RECORDS FOR THIS TASK
----
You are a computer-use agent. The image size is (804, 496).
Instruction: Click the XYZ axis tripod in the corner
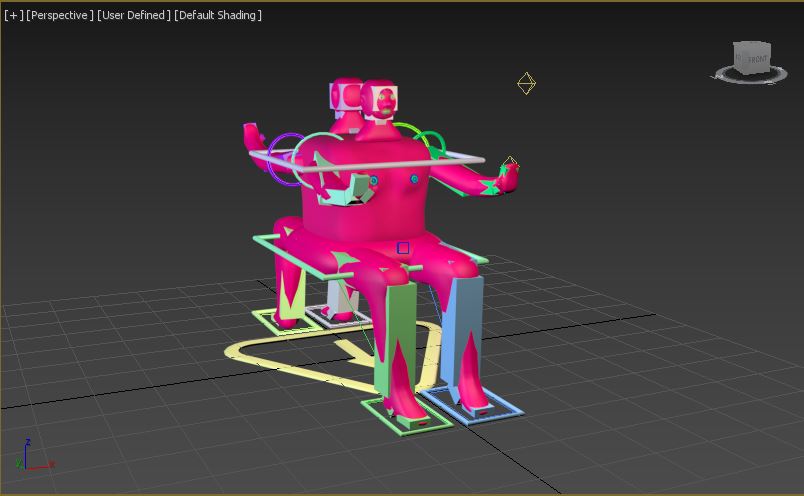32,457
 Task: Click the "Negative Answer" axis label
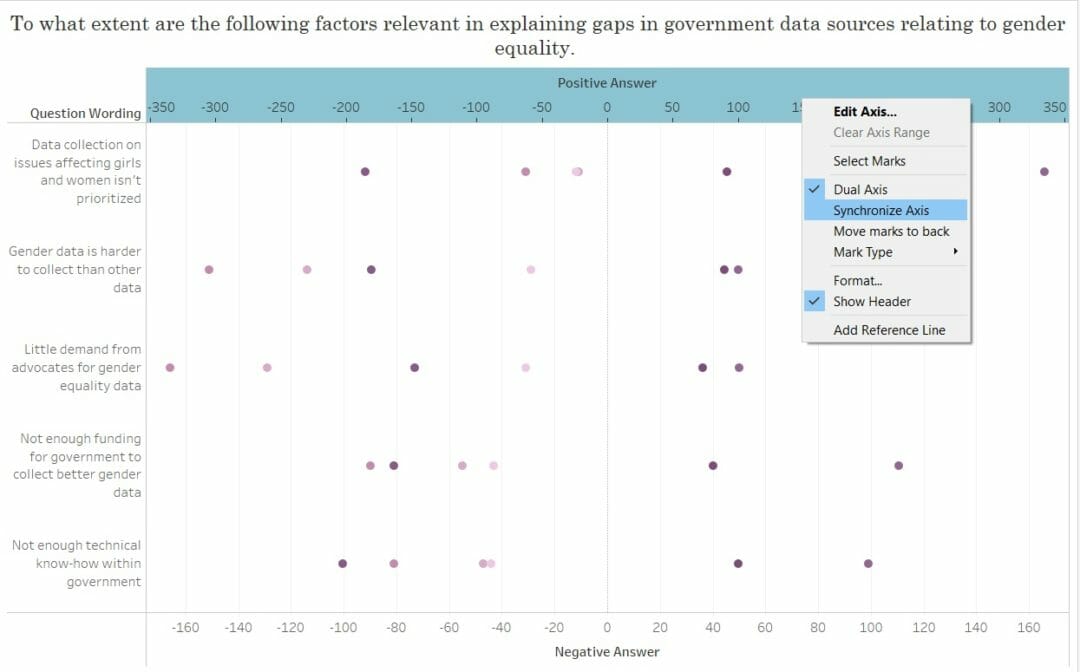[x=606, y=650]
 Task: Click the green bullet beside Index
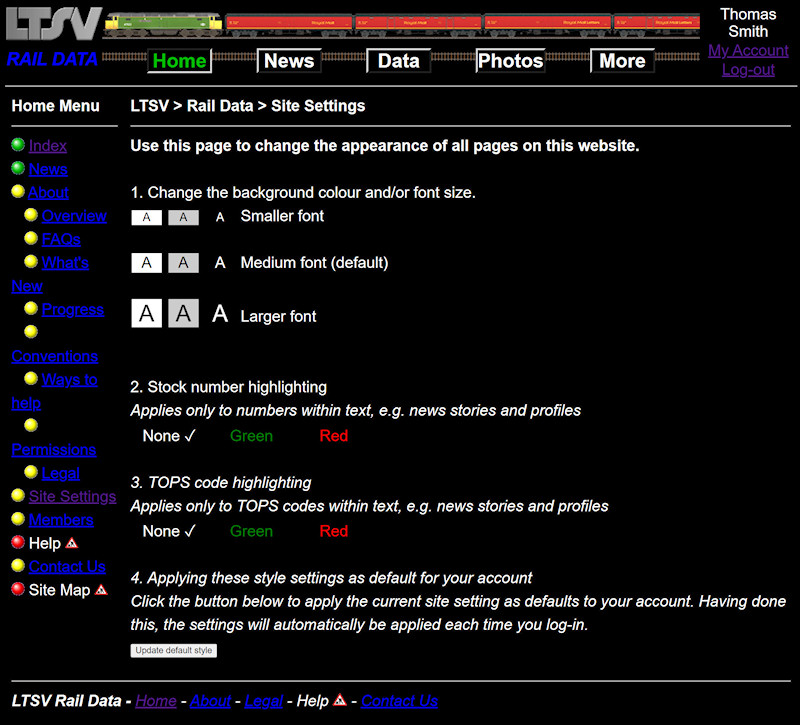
----
WHAT YOU ARE ASKED TO DO
Pick out every row above that contains the word "Click", and copy each one. Case counts: uppercase and lowercase letters must match.

REPLY
Instruction: Click the XYZ axis tripod in the corner
 Task: Click the "Negative Answer" axis label
 Task: Click the green bullet beside Index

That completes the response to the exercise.